Instructions to follow:
Return the data below in full, exactly as it stands.

Items from a data source

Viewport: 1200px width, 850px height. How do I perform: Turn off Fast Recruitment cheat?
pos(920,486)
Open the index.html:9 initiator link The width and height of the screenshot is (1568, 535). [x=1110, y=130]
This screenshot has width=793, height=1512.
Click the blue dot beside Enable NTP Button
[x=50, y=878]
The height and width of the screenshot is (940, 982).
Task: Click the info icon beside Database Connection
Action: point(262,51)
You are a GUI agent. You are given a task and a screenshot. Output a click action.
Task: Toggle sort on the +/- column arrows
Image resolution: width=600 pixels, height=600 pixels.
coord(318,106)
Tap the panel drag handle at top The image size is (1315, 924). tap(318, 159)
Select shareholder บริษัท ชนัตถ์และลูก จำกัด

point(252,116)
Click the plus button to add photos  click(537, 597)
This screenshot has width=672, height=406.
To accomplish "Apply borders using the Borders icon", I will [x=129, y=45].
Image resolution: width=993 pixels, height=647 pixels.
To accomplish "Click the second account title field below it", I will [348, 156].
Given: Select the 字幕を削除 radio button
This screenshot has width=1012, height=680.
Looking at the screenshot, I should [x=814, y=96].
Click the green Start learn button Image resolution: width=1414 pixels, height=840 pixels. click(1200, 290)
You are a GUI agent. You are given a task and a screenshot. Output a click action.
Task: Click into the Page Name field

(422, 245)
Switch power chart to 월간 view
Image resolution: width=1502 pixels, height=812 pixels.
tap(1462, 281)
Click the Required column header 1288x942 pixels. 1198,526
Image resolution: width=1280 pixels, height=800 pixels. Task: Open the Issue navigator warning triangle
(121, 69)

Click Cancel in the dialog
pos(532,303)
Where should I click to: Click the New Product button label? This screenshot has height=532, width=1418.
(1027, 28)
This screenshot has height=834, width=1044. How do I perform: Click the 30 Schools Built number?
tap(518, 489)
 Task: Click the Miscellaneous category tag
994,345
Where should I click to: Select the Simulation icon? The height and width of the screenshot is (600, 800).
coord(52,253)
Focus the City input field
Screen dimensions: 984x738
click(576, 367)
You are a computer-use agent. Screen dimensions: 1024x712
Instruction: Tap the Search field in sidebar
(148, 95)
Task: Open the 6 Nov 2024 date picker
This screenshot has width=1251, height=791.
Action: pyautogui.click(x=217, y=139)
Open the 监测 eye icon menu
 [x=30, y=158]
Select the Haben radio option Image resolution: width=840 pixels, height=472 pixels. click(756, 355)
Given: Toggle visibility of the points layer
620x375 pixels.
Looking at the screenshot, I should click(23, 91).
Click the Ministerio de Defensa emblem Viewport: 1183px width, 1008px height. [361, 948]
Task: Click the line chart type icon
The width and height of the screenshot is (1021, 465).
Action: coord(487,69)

Answer below:
Viewport: 1200px width, 850px height. How do I perform: Turn off Fast Recruitment cheat?
pos(920,486)
Open the index.html:9 initiator link The width and height of the screenshot is (1568, 535). [x=1110, y=130]
This screenshot has width=793, height=1512.
Click the blue dot beside Enable NTP Button
[x=50, y=878]
The height and width of the screenshot is (940, 982).
Task: Click the info icon beside Database Connection
Action: point(262,51)
You are a GUI agent. You are given a task and a screenshot. Output a click action.
Task: Toggle sort on the +/- column arrows
Image resolution: width=600 pixels, height=600 pixels.
coord(318,106)
Tap the panel drag handle at top The image size is (1315, 924). tap(318, 159)
Select shareholder บริษัท ชนัตถ์และลูก จำกัด

point(252,116)
Click the plus button to add photos  click(537, 597)
This screenshot has width=672, height=406.
To accomplish "Apply borders using the Borders icon", I will [x=129, y=45].
Image resolution: width=993 pixels, height=647 pixels.
To accomplish "Click the second account title field below it", I will [348, 156].
Given: Select the 字幕を削除 radio button
This screenshot has width=1012, height=680.
Looking at the screenshot, I should [x=814, y=96].
Click the green Start learn button Image resolution: width=1414 pixels, height=840 pixels. click(1200, 290)
You are a GUI agent. You are given a task and a screenshot. Output a click action.
Task: Click into the Page Name field

(422, 245)
Switch power chart to 월간 view
Image resolution: width=1502 pixels, height=812 pixels.
tap(1462, 281)
Click the Required column header 1288x942 pixels. 1198,526
Image resolution: width=1280 pixels, height=800 pixels. Task: Open the Issue navigator warning triangle
(121, 69)

Click Cancel in the dialog
pos(532,303)
Where should I click to: Click the New Product button label? This screenshot has height=532, width=1418.
(1027, 28)
This screenshot has height=834, width=1044. How do I perform: Click the 30 Schools Built number?
tap(518, 489)
 Task: Click the Miscellaneous category tag
994,345
Where should I click to: Select the Simulation icon? The height and width of the screenshot is (600, 800).
coord(52,253)
Focus the City input field
Screen dimensions: 984x738
click(576, 367)
You are a computer-use agent. Screen dimensions: 1024x712
Instruction: Tap the Search field in sidebar
(148, 95)
Task: Open the 6 Nov 2024 date picker
This screenshot has width=1251, height=791.
Action: pyautogui.click(x=217, y=139)
Open the 监测 eye icon menu
 [x=30, y=158]
Select the Haben radio option Image resolution: width=840 pixels, height=472 pixels. click(756, 355)
Given: Toggle visibility of the points layer
620x375 pixels.
Looking at the screenshot, I should click(23, 91).
Click the Ministerio de Defensa emblem Viewport: 1183px width, 1008px height. [361, 948]
Task: Click the line chart type icon
The width and height of the screenshot is (1021, 465).
Action: coord(487,69)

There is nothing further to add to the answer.